Калиф восседал во всем своем блеске на дворцовой площади в окружении придворных, визирей, прислуги и прочих, как то было принято на Востоке. Нежась в лучах своего величия, он изрекал: "Зло наказано, добро вознаграждено, имя Бога возвеличено, пророк же его был древним старцем". И тут он увидел старика в поношенных рваных одеждах бродячего поэта. Придавленный грузом лет, старик всем своим видом являл пришествие нищеты. Он выглядел таким несчастным, что один из придворных, сведущий в поэзии, не мог не процитировать известные строки:
"Между ливня стеной и маленькой капелькой дождевой разницы нет никакой.

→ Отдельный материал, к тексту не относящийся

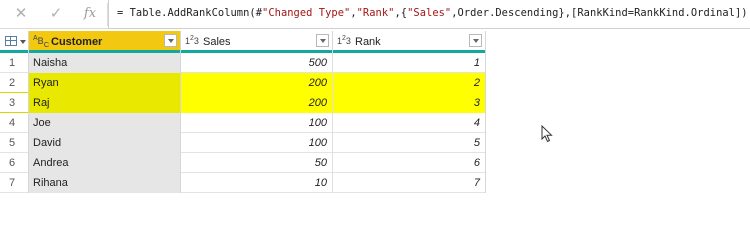 This screenshot has width=750, height=240. What do you see at coordinates (257, 183) in the screenshot?
I see `cell-sales: 10` at bounding box center [257, 183].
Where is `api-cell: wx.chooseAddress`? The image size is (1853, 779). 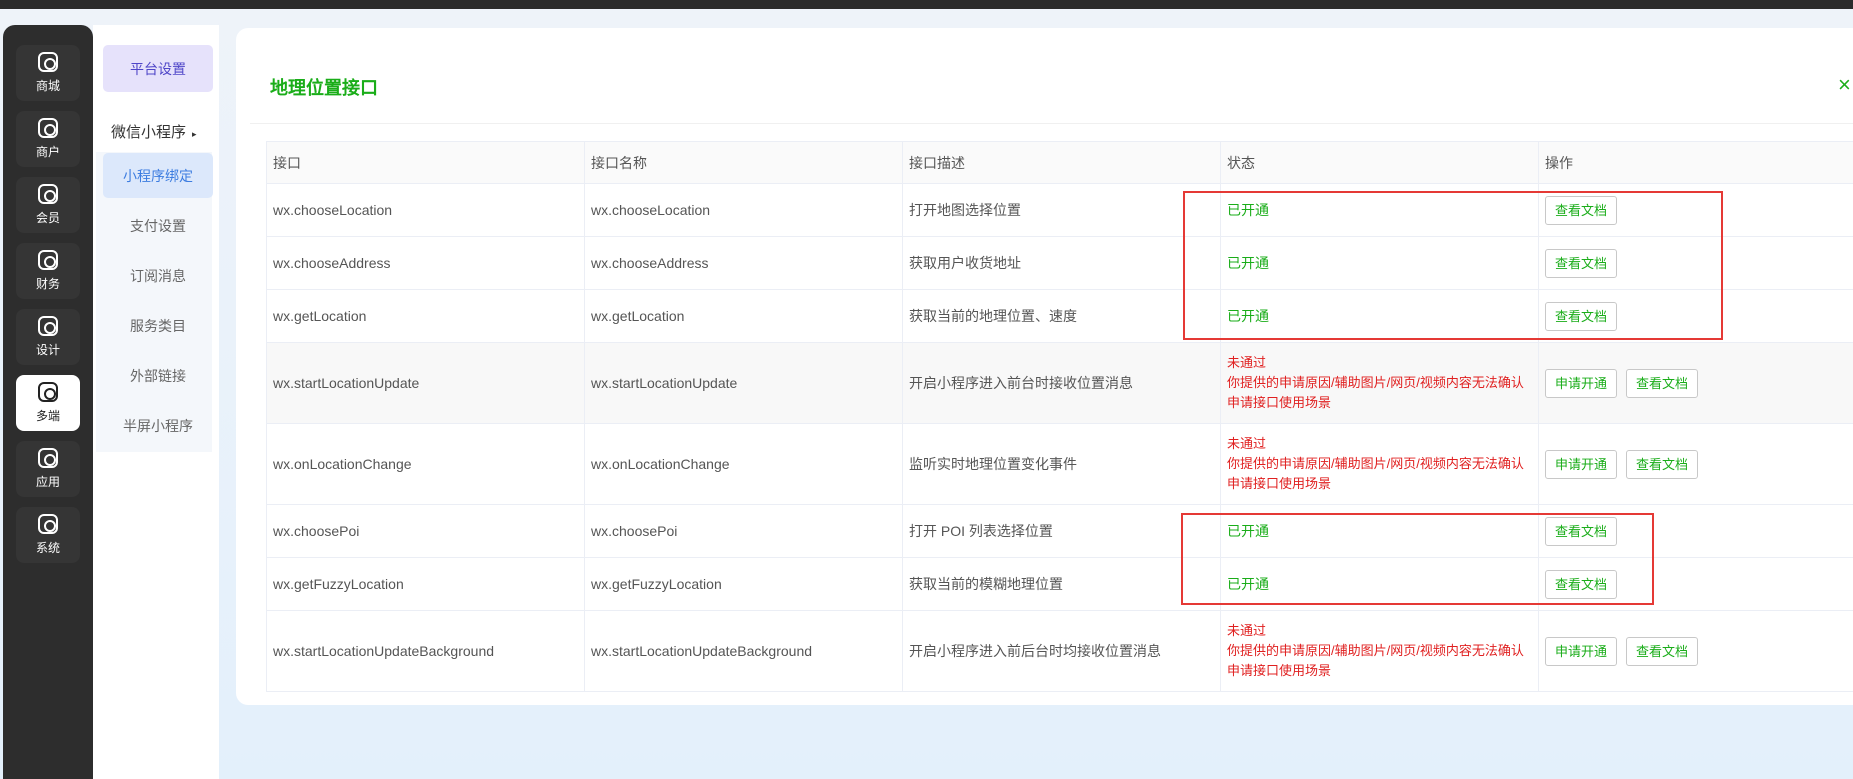
api-cell: wx.chooseAddress is located at coordinates (426, 263).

Солнца свет и свечи огонек небольшой равно малость даруют свою богачу и тому, у кого ничего за душой.
Соразмерить возможно ль, скажите, песчинку и шар наш земной?
Корочка хлеба, как и правление короля, не насытит голодного, это знает любой.
И крупица упорства, и безграничная одержимость в равной степени могут успех гарантировать твой.
Камень* в оправе ничем не ценнее, чем горной гряды гордый лик вековой.
Напором иль златом пленил обожатель девицу, итог одинаков: ее назовет он женой.
Король и Поэт пред Всевышним равны, и нет в мире правды другой".
* Бриллиант.
Поборник веры, восхваляющий Бога, милосердие и сострадание, Вершитель правосудия и мудрый правитель, калиф велел привести старика, дабы воздать ему по заслугам. И спросил он странника о цели его визита. И старик, чья нищета не вызывала сомнений, поведал калифу, как в течение многих лет страдал он от преследований за свое стремление постичь магию и алхимию, астрономию и всевозможные искусства в городах язычников — везде, где можно было найти магов. Для доказательства своего мастерства принес он с собой маленькую коробочку, с помощью которой мог рассказать любому желающему всю его жизнь: прошлое, настоящее и будущее.